When creating a budget there are many ways to begin. Some people make a list of their income, expenses and wants. They balance their needs according to how much they earn. But is there a universal rule or a better way to make a budget? The short answer, yes there is. Today we will discuss the 50/30/20 budget rule and how you can use it to create the best budget for your needs.
What is the 50/30/20 budget rule? The rule is simple, you calculate your needs, wants and savings according to the formula. 50% goes to needs, 30% goes to wants and 20% goes to savings. Now you might think that 30% wants are a bit much and while the 50/20/30 rule is not a must it is a great guideline to get you started. So, what falls into each category
This one is all your monthly payments or obligations. Rent, food, car, insurance and all the payments you would usually find yourself having to pay. Phones can be in this category as well as transport costs if you do not own a car. The rule in this category are things that you absolutely cannot go without. So no Netflix or DSTV. Those items are more luxury and can go into another category
Here is where you slot in all your extras. Netflix, Hulu, that super-fast internet or your monthly take-outs. This category contains all the luxury items that you want rather than need. Clothing could also be put in this category with special date nights. You do not have to keep this at 30% but it is a good indication as top what amount you should not go over.
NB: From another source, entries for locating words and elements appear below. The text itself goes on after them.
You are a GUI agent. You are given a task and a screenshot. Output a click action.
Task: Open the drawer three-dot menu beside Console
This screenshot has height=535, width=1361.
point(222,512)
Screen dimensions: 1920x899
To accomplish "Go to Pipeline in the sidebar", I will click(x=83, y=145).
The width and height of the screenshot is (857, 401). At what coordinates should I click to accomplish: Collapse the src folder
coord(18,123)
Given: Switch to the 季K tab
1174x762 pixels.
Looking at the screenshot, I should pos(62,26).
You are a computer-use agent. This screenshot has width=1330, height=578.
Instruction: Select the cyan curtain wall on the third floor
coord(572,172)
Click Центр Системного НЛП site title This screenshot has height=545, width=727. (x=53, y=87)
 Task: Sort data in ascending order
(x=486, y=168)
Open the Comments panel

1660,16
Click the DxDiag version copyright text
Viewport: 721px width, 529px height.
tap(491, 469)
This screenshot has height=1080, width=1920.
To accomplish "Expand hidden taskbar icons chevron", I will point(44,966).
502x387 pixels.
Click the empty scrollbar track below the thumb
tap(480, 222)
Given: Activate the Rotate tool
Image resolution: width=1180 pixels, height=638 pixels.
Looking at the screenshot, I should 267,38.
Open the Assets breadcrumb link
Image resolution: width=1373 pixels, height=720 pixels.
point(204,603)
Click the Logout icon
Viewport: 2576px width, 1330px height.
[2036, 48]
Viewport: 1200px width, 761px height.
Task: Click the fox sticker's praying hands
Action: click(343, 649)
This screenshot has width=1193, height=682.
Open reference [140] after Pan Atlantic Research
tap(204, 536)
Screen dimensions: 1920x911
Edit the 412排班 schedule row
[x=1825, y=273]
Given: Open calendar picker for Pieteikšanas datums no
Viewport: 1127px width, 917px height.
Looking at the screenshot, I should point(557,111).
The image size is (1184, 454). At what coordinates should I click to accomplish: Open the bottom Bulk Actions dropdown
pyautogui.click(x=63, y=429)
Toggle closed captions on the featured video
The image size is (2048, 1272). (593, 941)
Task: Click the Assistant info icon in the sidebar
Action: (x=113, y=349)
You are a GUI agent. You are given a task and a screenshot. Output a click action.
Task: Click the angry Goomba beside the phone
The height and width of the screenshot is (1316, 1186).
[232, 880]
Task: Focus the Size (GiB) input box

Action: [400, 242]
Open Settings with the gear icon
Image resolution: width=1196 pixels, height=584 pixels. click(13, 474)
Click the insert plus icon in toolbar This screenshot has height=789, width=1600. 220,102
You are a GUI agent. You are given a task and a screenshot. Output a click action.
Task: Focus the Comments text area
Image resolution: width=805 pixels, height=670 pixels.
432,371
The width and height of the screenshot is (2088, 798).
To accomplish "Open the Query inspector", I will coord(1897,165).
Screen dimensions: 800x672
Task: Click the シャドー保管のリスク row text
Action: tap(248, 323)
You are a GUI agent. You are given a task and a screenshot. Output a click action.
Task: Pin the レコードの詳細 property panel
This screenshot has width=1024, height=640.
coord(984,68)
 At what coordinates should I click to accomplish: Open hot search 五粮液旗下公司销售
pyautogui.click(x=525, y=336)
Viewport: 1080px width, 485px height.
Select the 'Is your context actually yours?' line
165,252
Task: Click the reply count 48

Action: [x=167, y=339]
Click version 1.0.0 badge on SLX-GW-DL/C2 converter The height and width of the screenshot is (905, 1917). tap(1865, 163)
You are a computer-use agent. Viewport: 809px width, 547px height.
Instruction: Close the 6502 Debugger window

Most people think 20% is a lot towards savings but this is not only your rainy-day fund. Any contributions made to a retirement fund or extra payments on your credit card are counted towards savings. It is always a good idea to have something building towards your future, whether it is a small savings plan, getting rid of debt faster or even saving for larger assets. Most people only start thinking about all the money they could have saved when they need it. Start saving today so that you don’t regret it tomorrow.
United African Stokvel is always looking for ways to help our members. This blog is intended to help our members think about their finances in a different way. This information is not intended to be a substitute for a financial advisor, you should consult with a financial advisor before relying on this information.